I don't know about you, but I'm beginning to wonder if Terrell thinks we're all a bunch of idiots? Or if she's the "Rain Man" of Louisiana politics, a deft administrator and aggressive reformer lacking the common sense of a door knob when it comes to public relations?

. . .

Terrell, who at one point led Foti by nearly 20 percentage points, would have been better served to keep it clean. Maybe, and I doubt this, she will learn her lesson in time for her next run for office. If not, perhaps Tom Cruise is shopping for someone to replace Dustin Hoffman in "Rain Man 2: I Can't Shut my Mouth."


Okay, so Rom could have done better than Rain Man, but he makes a good point. Most people in the state would have very little trouble supporting Suzy Terrell, but she seems absolutely incapable of running a clean campaign, and she's paid the price at the polls twice now. It's hard to overstate the damage her negative campaigning has done to her career, but she keeps going back to it. I guess we won't have to worry about it again for a very long time though. I say good riddance, my friends.

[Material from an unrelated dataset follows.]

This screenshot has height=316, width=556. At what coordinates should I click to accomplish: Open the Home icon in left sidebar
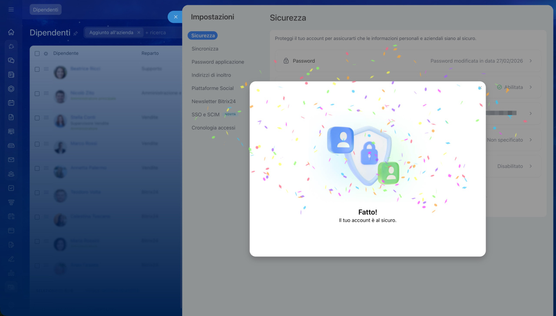(x=11, y=32)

tape it and watch it on a Friday. . . 

Slate has a drinking game for the Democratic debate tomorrow night that's sure to get even the hardest of drinkers loaded. This thing puts the century club on Jack Daniels to shame.

don't believe me:

Joe Lieberman
Take a drink if he:
Refers to a rival as "Brother [Name]"
Uses the word "faith"
Mentions Al Gore
Gets booed

. . .

Take one drink if:
A candidate mentions an ordinary American by name
A candidate mentions Bill Clinton
A candidate mentions John Ashcroft
A candidate mentions John McCain
A candidate mentions Enron
A candidate mentions Halliburton
A candidate mentions a member of his or her family
A candidate gives out his or her campaign Web site URL
A candidate flourishes a printout of a strategy paper or a bill he or she co-sponsored
A candidate looks into the wrong camera during introductions
A candidate speaks Spanish
A candidate refuses to answer a hypothetical question
A candidate evades the question of whether they'd vote for Bush's $87 billion
A candidate uses the phrase "when I'm president"
A candidate promises to "support our troops"


May God protect the over-anxious political junkies at college campuses (campi?) all over the country tomorrow night.

He really just wants to make that appearance on "K Street" 

Sen. Don Nickles announcement yesterday that he'll be retiring has set off a whole new wave of speculation about John Breaux's future in the Senate. Nickles and Breaux are the ranking Republican and Democrat on the Senate Finance Committee and the news that Nickles intends to start a lobbying firm (an expressed wish of Breaux as well) would lend credence to Breaux's possible retirement. I imagine that the two of them could put together a firm that would be very lucrative, but we won't know anything for sure about Breaux's future until the runoff is settled.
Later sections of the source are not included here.